Recette du film choral : pour que la mayonnaise prenne, il convient de bien amalgamer tous les ingrédients. Quand ça prend, la mayonnaise tourne au caviar (souvenir spontané : l'indépassable Short Cuts [1993], chef-d'oeuvre absolu et définitif du grand Robert Altman). Mais quand ça ne prend pas, la mayonnaise tourne au vinaigre (souvenir spontané : Le Héros de la famille [2006], ratage inqualifiable de Thierry Klifa, d'autant plus impardonnable qu'il avait sous la main un sacré brelan de dames scandaleusement sous-exploitées : Deneuve, Miou-Miou, Béart et Lemercier).

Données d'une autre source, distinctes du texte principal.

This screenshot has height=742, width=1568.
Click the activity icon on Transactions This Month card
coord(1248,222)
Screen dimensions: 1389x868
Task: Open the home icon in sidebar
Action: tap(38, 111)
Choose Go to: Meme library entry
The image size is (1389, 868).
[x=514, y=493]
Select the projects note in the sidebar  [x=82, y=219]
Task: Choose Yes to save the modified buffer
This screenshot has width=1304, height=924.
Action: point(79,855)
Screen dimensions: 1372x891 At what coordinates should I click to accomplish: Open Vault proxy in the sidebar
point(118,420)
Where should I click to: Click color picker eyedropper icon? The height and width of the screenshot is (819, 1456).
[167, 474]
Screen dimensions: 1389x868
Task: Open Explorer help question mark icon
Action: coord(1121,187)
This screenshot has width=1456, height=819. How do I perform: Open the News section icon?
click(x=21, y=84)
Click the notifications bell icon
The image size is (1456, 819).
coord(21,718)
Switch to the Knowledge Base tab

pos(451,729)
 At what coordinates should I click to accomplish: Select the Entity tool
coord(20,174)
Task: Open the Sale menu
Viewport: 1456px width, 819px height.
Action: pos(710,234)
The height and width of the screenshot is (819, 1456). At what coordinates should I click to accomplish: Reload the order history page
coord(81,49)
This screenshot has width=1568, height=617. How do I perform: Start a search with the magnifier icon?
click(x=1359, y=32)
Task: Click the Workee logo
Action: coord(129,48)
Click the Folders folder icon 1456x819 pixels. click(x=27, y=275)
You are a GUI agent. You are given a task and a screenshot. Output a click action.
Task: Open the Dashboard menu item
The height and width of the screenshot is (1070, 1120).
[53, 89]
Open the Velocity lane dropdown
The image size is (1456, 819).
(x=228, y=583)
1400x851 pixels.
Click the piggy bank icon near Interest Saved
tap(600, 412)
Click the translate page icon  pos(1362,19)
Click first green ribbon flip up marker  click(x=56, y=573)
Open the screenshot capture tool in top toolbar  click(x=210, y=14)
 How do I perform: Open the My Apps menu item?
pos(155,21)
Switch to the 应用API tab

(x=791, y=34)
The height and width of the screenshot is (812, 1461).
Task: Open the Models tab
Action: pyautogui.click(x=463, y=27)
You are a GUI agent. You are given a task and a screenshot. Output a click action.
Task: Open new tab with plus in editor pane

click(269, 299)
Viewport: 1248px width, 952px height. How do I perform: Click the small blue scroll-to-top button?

Le Grand embouteillage, c'est "ni caviar, ni vinaigre". On est dans une sorte d'entre deux. La pléiade d'acteurs qui figurent au générique du film laissait présager de grands moments, comme seule le cinéma italien savait encore le faire, à la fin des années 70 : voir Les Nouveaux monstres (1978), film certes inégal, mais encore capable de cette réjouissante férocité dont la patrie de Dante nous a régalés pendant une bonne vingtaine d'années, avant de disparaître corps et âmes, sous Berlusconi.
Ici, on semble hésiter tout le temps entre le film à sketches, la satire sociale, la comédie dramatique... Au final, ce "magma" est une ébauche de ce qu' "aurait pu" être Le Grand embouteillage : c'est-à-dire un très grand film, qui aurait clos avec panache un genre désormais moribond. On sauvera des bribes, des scènes isolées, ça et là : mais le film avance aussi vite que les voitures coincées dans ce gigantesque embouteillage... C'est dire. Dans ce surplace étouffant (car écrasé par le soleil romain), il y avait matière à créer une forme nouvelle... Mais Comencini ne tire parti ni du casting, ni du dispositif : par comparaison (cruelle !), la géniale séquence de l'embouteillage, dans Fellini Roma (1972), de Federico Fellini, est autrement plus édifiante.
"Le Grand embouteillage", film sans vie, est peuplé de fantômes : fantômes d'acteurs jadis si grands, fantôme d'un cinéma jadis si beau.